(Beginning of GIVEN RECORDS)
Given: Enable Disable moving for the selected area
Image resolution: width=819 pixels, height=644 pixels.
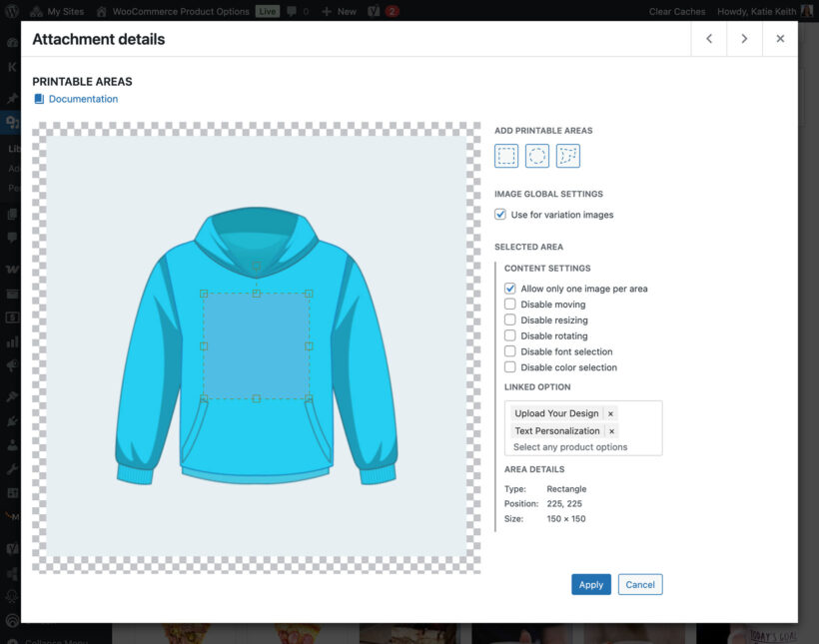Looking at the screenshot, I should (x=510, y=304).
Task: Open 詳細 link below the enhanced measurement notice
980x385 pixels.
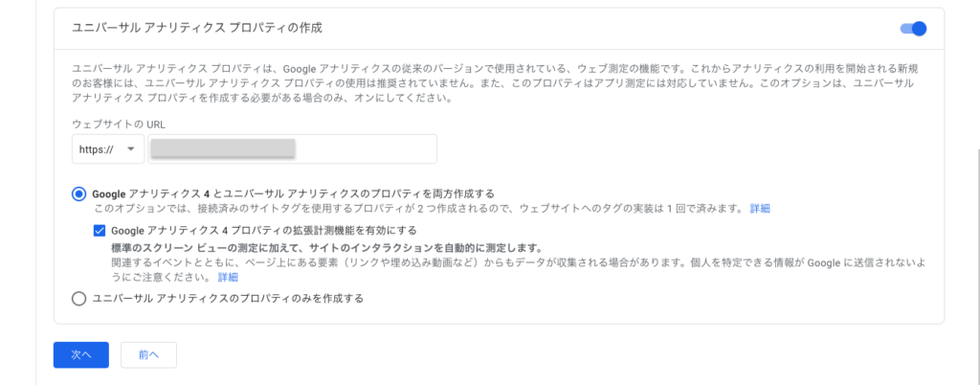Action: (228, 277)
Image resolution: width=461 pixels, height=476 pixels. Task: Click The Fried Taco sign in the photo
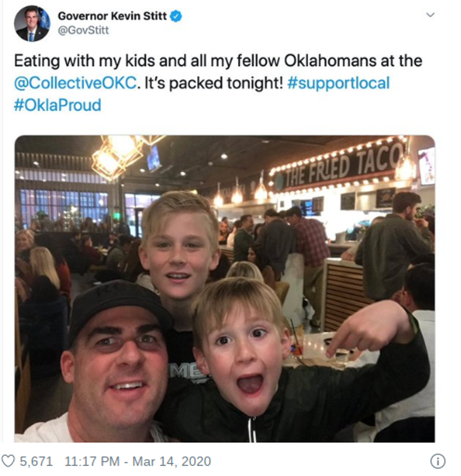click(343, 164)
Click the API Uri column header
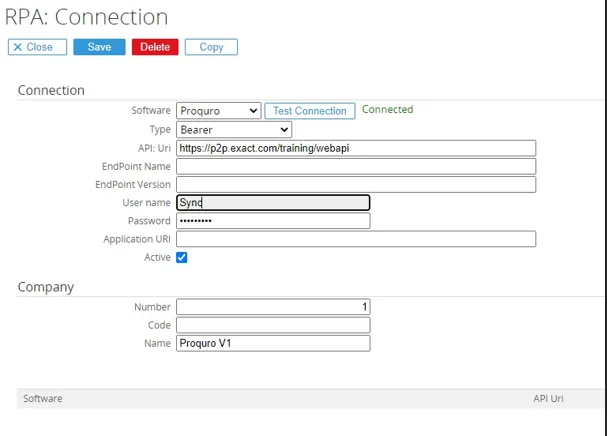 [548, 398]
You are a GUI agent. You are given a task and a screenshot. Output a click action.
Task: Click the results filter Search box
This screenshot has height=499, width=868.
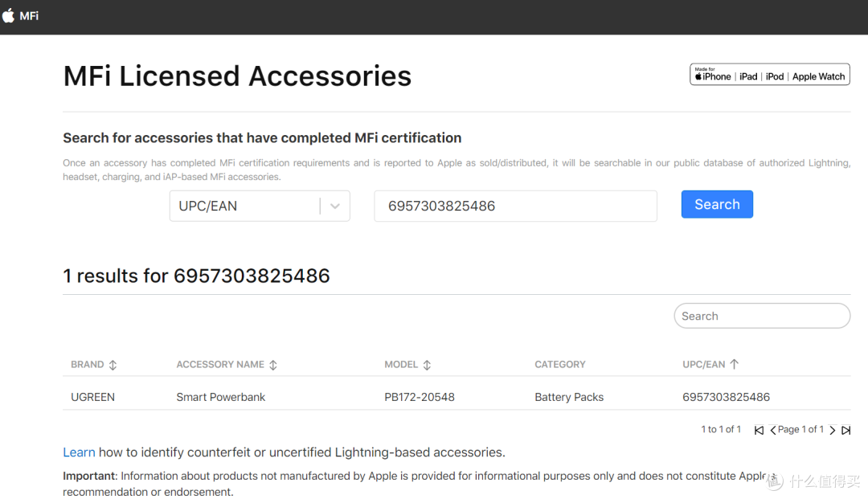click(x=761, y=316)
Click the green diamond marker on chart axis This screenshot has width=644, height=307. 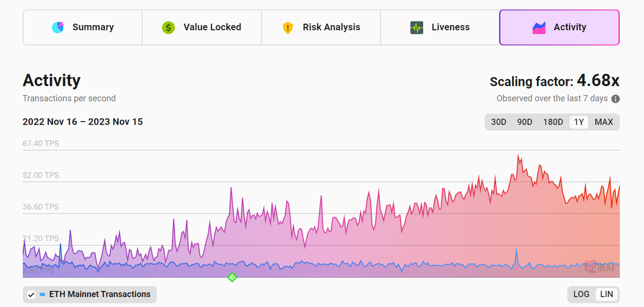point(232,277)
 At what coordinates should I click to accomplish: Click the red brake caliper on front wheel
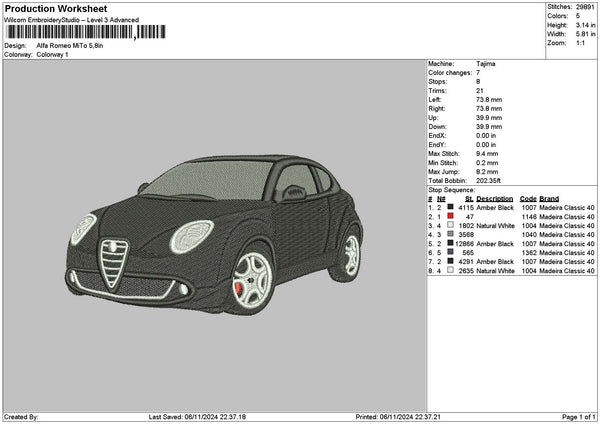[239, 289]
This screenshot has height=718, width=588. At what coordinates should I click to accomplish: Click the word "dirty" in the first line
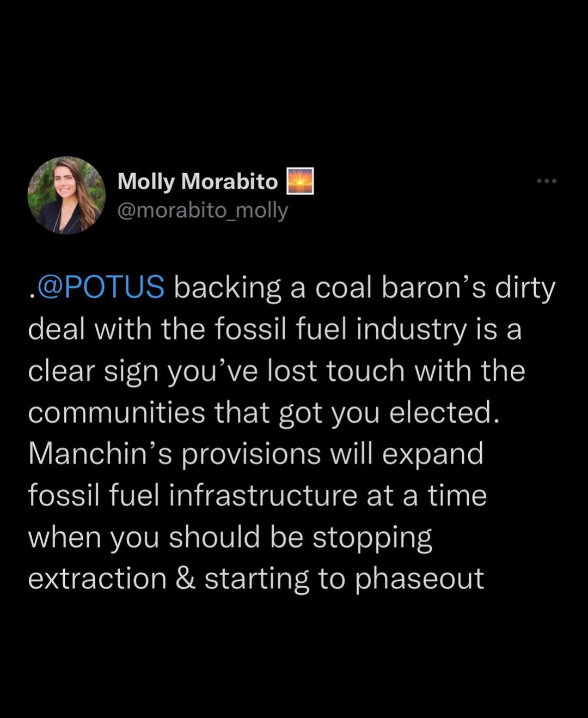[525, 288]
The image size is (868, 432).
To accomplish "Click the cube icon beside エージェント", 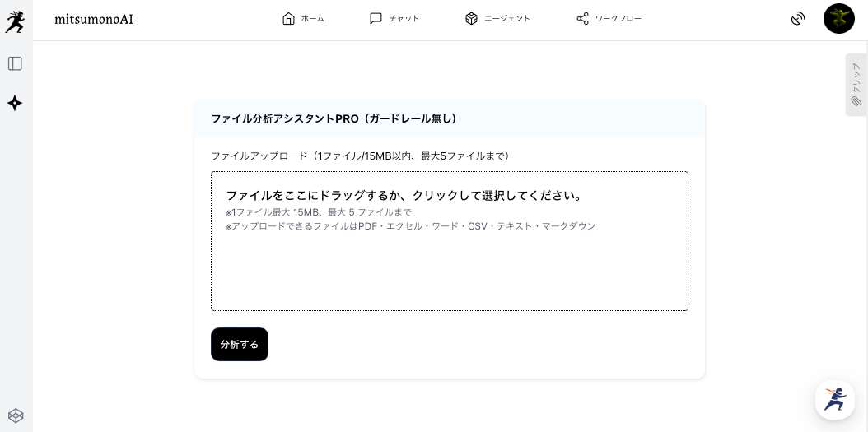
(End of GIVEN RECORDS)
» **THE PROBLEM**
What is needed is an exact retyping of the lines from the start of the data through the line with "You are a GUI", with both end lines kept and every picture left out.

» **RESULT FOR THIS TASK**
Given: Enable Disable moving for the selected area
Image resolution: width=819 pixels, height=644 pixels.
Looking at the screenshot, I should (x=510, y=304).
Task: Open 詳細 link below the enhanced measurement notice
980x385 pixels.
Action: (228, 277)
Image resolution: width=461 pixels, height=476 pixels. Task: Click The Fried Taco sign in the photo
click(343, 164)
Click the API Uri column header
 [548, 398]
You are a GUI agent. You are given a task and a screenshot. Output a click action.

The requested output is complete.